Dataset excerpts
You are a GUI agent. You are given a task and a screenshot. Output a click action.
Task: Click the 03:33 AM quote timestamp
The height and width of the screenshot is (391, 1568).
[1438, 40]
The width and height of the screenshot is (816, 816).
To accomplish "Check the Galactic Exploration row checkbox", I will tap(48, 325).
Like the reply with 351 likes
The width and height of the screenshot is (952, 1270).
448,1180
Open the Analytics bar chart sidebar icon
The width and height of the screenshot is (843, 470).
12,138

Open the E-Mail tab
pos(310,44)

---

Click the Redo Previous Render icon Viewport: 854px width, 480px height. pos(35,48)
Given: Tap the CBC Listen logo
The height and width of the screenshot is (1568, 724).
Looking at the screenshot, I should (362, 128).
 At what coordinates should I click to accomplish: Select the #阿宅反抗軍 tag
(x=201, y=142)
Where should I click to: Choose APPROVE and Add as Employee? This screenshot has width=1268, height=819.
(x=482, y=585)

> [THE TASK]
Among the lines above, find those carrying the word "icon" and copy them out.

> [RESPONSE TO THIS EXERCISE]
Open the Analytics bar chart sidebar icon
Click the Redo Previous Render icon Viewport: 854px width, 480px height. pos(35,48)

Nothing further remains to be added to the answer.